⟨

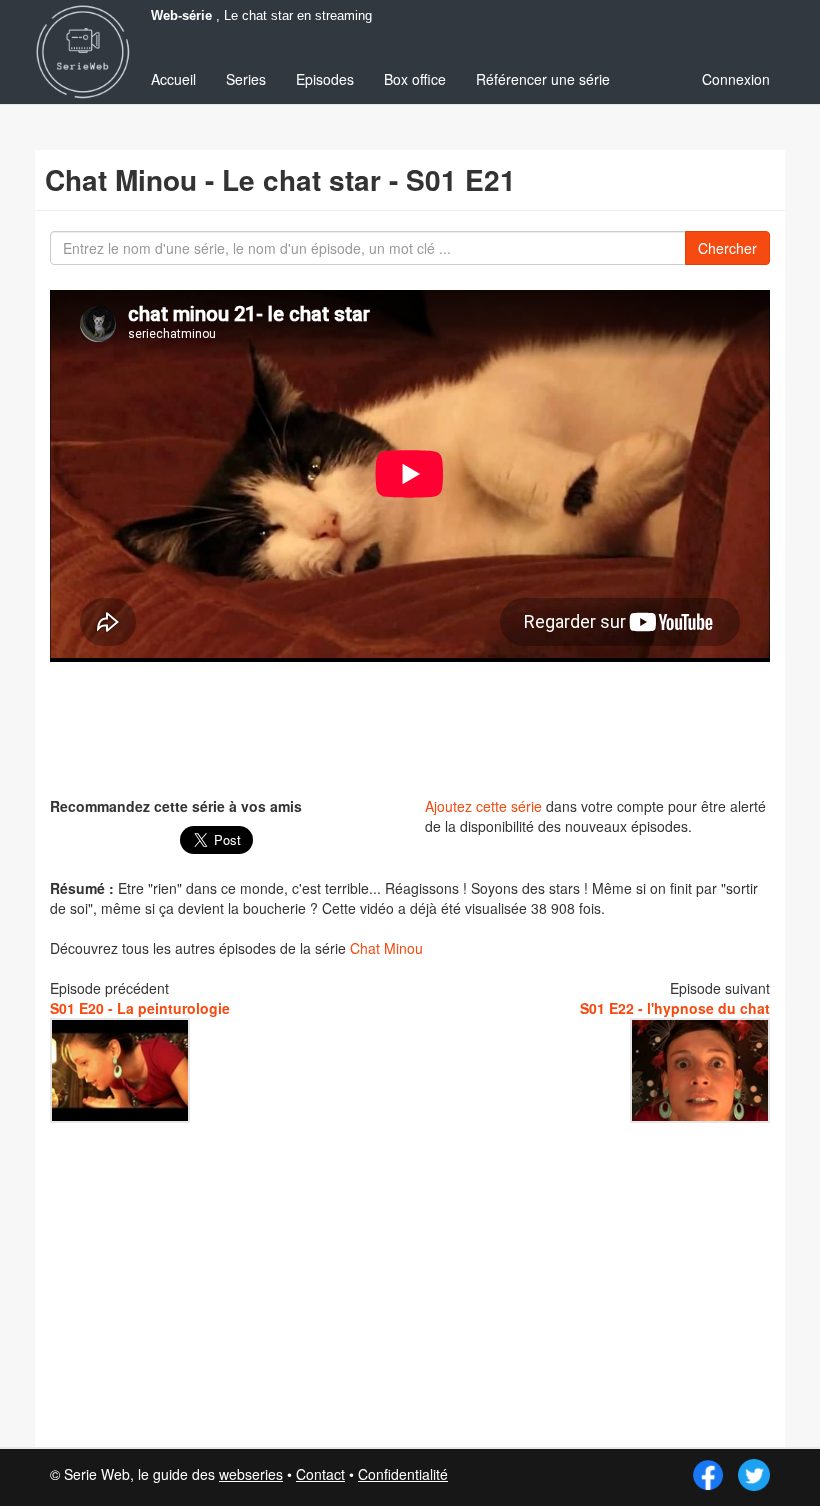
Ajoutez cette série (483, 806)
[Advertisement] (414, 727)
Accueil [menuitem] (173, 79)
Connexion (736, 79)
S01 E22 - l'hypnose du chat (675, 1008)
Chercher (727, 248)
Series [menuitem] (246, 79)
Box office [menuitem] (415, 79)
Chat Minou (386, 948)
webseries (251, 1474)
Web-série (181, 16)
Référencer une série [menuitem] (543, 79)
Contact (320, 1474)
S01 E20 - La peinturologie (140, 1008)
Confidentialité (403, 1474)
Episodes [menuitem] (325, 79)
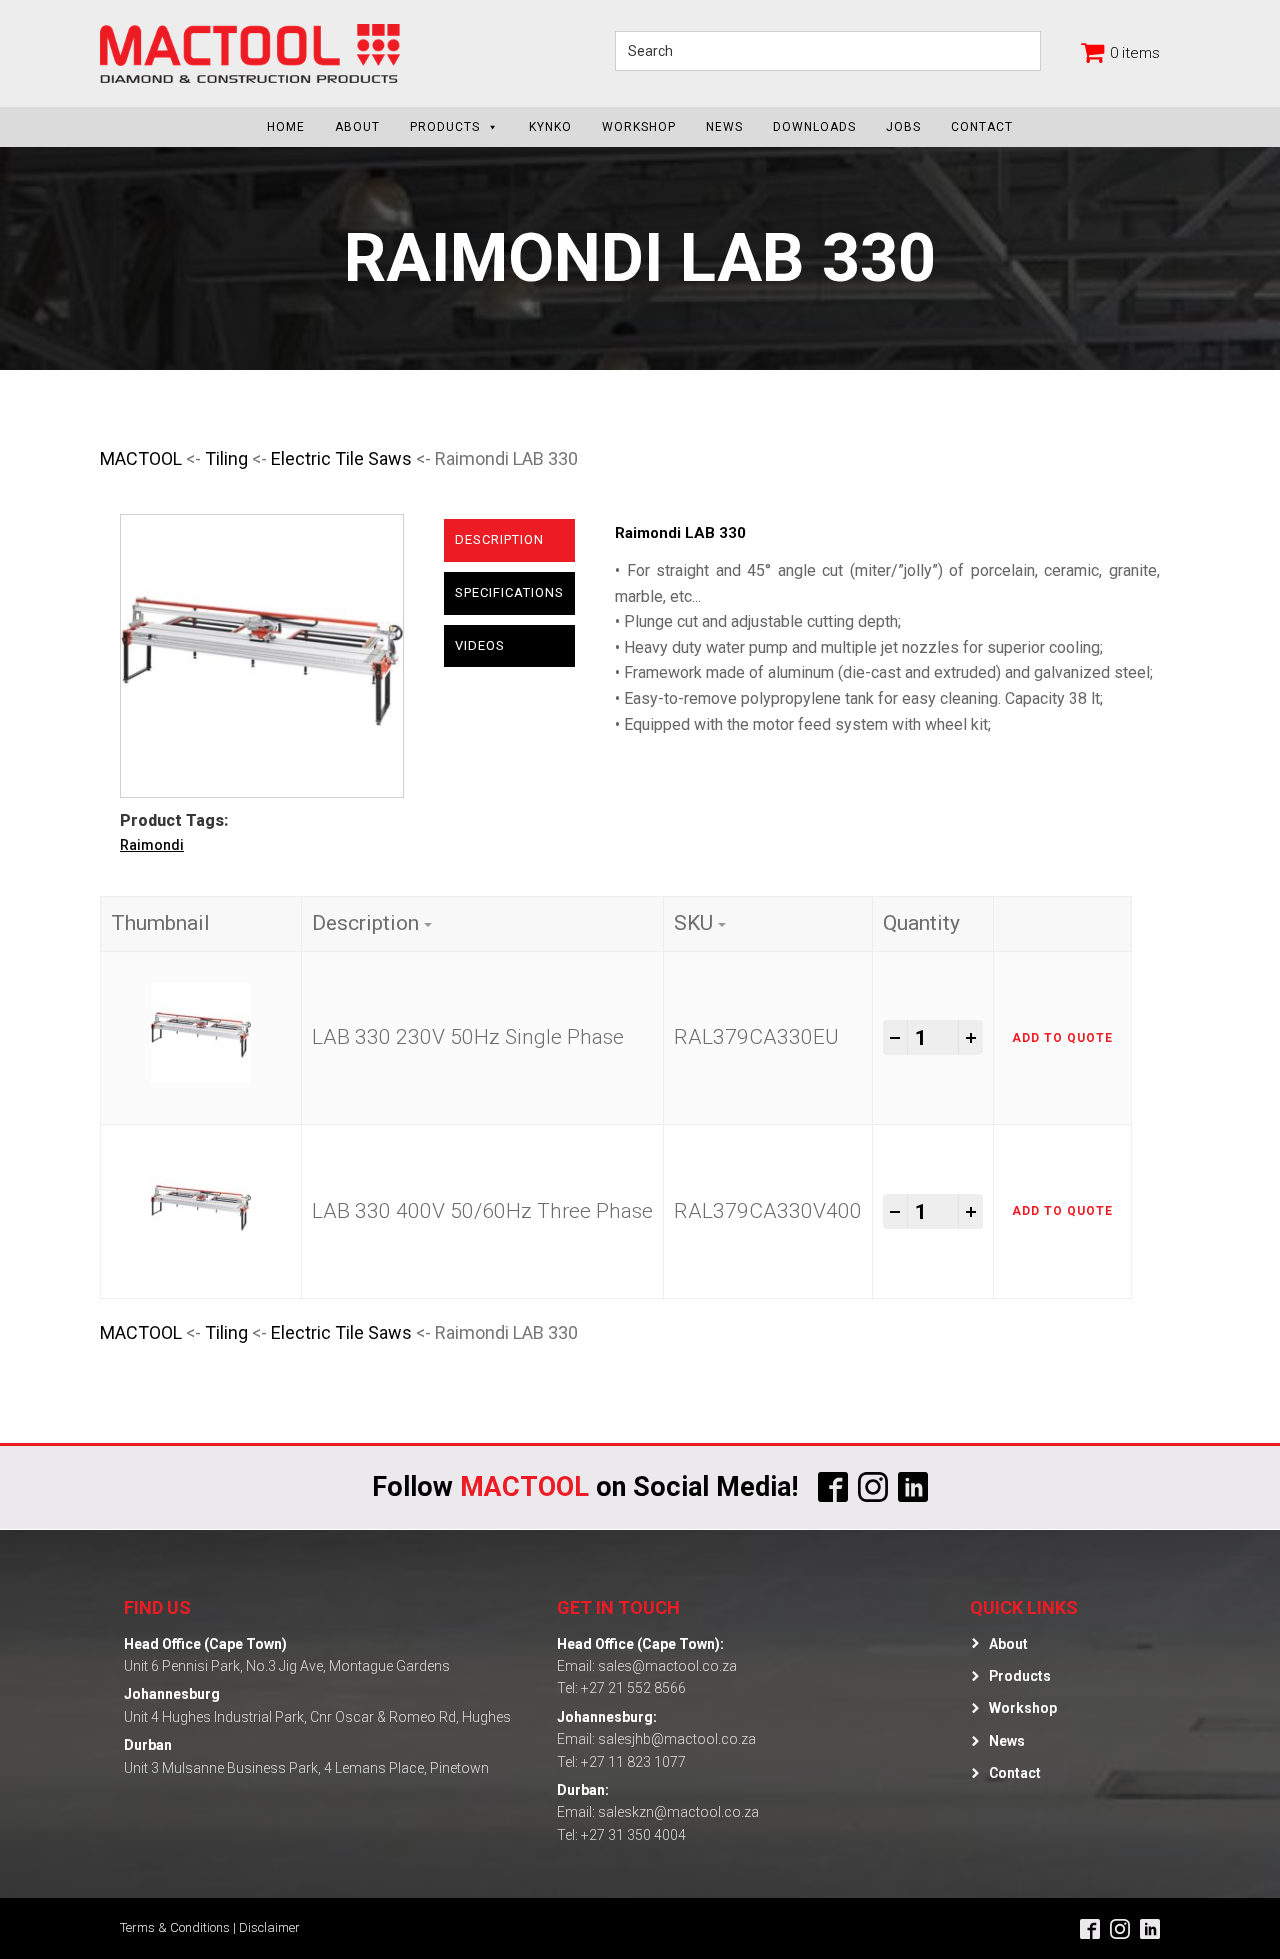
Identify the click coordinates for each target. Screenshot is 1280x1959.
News (724, 127)
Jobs (903, 127)
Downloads (814, 127)
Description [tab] (499, 539)
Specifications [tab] (509, 592)
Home (286, 127)
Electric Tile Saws (341, 458)
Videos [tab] (480, 645)
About (357, 127)
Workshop (639, 127)
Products (445, 127)
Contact (982, 127)
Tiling (226, 458)
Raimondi (152, 845)
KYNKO (550, 127)
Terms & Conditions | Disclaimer (210, 1927)
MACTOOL (141, 458)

⟩

Work instructions> Return, in full, every line of these entries that holds "menuitem".

Reply>
Accueil [menuitem] (173, 79)
Series [menuitem] (246, 79)
Box office [menuitem] (415, 79)
Référencer une série [menuitem] (543, 79)
Episodes [menuitem] (325, 79)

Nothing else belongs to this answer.